Power: hard, soft, smart, sharp
The four faces of power in IR—hard, soft, smart, sharp—with Nye's typology, the NED's 2017 coinage, and exam application for UPSC, FSOT, CSS and BCS.
Defining power before adjectives
Power in international relations is the capacity to make another actor do what it would not otherwise do, or to shape the framework within which it acts. Classical realism treats power as the central currency: Hans Morgenthau, in Politics Among Nations, defined interest in terms of power and ranked military and economic capability as the decisive variables.
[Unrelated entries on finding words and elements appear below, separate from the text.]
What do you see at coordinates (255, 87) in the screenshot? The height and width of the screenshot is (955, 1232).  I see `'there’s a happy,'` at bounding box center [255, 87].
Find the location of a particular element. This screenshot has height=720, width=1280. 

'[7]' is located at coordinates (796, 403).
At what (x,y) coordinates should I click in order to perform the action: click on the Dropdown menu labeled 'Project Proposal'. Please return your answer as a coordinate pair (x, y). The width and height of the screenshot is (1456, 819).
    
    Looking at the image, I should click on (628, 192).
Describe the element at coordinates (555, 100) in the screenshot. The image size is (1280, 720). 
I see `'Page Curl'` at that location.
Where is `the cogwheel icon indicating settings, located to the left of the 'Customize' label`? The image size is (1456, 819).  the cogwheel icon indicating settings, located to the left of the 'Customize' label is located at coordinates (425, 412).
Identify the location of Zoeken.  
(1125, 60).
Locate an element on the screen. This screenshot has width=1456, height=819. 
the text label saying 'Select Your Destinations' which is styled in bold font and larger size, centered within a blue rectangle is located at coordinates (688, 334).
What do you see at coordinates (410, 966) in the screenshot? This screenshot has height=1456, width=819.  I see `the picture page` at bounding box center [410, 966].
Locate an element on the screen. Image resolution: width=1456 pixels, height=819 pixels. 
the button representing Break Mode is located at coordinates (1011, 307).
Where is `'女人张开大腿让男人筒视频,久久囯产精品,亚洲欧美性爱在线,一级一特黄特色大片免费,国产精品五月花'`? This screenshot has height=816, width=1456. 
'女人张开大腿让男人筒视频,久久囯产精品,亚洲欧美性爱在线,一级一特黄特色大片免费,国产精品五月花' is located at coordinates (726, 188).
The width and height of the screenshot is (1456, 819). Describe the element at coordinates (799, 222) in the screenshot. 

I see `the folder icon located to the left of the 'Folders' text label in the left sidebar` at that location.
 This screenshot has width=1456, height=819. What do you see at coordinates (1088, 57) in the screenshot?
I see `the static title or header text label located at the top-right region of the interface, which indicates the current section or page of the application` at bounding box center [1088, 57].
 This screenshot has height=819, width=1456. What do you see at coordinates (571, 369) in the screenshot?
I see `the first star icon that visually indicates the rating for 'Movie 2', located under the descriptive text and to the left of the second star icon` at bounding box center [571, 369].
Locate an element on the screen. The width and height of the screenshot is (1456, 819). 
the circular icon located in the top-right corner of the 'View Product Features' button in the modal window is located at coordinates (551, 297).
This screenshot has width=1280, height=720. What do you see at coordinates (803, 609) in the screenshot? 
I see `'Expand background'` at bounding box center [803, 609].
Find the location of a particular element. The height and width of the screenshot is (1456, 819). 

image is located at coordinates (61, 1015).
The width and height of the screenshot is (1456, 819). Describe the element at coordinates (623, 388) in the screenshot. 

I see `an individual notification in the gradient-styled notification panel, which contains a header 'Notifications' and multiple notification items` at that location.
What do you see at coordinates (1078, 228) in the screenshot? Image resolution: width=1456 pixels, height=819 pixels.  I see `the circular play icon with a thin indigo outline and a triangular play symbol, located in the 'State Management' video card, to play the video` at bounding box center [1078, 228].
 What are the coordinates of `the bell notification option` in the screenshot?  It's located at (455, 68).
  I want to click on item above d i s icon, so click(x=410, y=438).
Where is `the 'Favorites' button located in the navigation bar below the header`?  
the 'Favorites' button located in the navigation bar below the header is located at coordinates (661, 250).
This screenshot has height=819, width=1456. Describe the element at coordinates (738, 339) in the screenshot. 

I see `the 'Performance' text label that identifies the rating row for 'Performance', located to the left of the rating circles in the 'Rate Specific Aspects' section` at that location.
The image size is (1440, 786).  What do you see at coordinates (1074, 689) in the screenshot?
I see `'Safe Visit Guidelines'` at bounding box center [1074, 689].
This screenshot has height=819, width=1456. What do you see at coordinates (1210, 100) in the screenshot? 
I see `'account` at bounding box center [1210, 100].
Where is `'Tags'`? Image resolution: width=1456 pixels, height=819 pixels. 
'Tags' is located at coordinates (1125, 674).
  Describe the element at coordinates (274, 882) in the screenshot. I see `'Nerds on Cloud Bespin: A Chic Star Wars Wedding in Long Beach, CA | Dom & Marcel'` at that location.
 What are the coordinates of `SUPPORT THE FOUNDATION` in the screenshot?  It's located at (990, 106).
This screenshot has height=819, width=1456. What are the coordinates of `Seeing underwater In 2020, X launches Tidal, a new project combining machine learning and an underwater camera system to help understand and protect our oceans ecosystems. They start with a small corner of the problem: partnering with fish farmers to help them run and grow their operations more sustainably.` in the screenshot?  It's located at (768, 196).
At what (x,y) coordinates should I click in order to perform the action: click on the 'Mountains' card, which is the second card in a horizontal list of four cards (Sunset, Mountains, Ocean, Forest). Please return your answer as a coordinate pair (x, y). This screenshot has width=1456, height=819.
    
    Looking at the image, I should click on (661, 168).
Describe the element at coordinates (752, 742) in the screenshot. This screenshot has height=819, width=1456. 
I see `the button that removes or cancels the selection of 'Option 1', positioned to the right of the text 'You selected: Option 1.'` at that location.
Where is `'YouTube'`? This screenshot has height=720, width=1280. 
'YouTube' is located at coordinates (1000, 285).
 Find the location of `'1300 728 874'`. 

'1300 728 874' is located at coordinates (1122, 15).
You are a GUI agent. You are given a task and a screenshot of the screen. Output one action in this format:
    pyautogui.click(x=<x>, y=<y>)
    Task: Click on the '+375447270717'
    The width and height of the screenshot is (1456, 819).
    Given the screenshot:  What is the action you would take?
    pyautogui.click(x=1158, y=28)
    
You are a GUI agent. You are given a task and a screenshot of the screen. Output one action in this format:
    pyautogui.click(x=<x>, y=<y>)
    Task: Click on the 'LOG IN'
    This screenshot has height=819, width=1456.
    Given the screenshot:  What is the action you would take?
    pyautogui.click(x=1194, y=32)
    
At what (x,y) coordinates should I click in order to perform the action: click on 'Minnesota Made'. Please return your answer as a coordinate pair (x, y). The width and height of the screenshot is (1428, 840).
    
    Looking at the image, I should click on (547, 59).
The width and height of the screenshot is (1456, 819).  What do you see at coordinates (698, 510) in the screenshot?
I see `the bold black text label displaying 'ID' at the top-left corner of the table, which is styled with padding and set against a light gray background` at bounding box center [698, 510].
But twentieth-century scholarship fractured this monolith into a typology of four adjectives every candidate must distinguish precisely.
Hard power
Hard power is coercion and inducement through tangible resources—military force and economic leverage. It rests on the command mode: payment (bribes, aid, trade access) and threat (sanctions, blockade, war). Its legal outer limits are set by the UN Charter (1945): Article 2(4) prohibiting the threat or use of force, with Article 51 preserving self-defence. Sanctions regimes under Chapter VII are institutionalised hard power. Mearsheimer's The Tragedy of Great Power Politics (2001) is the purest modern statement that material, especially military, capability dictates outcomes—offensive realism.
Soft power
Joseph Nye coined soft power in Bound to Lead (1990) and elaborated it in Soft Power (2004): the ability to obtain preferred outcomes through attraction and co-option rather than coercion or payment. Its three resources are a state's culture, its political values, and the perceived legitimacy of its foreign policy. Soft power is not propaganda; it works when others want what you want. Indian classical examples—diaspora networks, Bollywood, yoga (the UN's International Day of Yoga, 21 June, established by UNGA Resolution 69/131, 2014), the Buddhist heritage corridor—are high-yield illustrations.
Smart power
Smart power is the deliberate combination of hard and soft instruments into a coherent strategy. Nye developed the term, and Hillary Clinton invoked it in her 2009 confirmation testimony as Secretary of State to describe an integrated diplomacy-development-defence ('3D') posture. The examinable point: smart power is not a third resource but a strategic competence—knowing when attraction serves and when coercion is required.
Sharp power
The newest category. Sharp power was coined by the National Endowment for Democracy (Christopher Walker and Jessica Ludwig, 2017) to describe authoritarian states' use of information manipulation, distraction, censorship and elite capture to pierce or perforate the political and information environments of target societies. Unlike soft power, it does not attract; it deceives and divides. The 2017 NED report named Chinese and Russian influence operations as paradigm cases. Distinguishing sharp from soft power is a frequent trap in objective papers—soft power is benign attraction; sharp power is coercive subversion masquerading as engagement.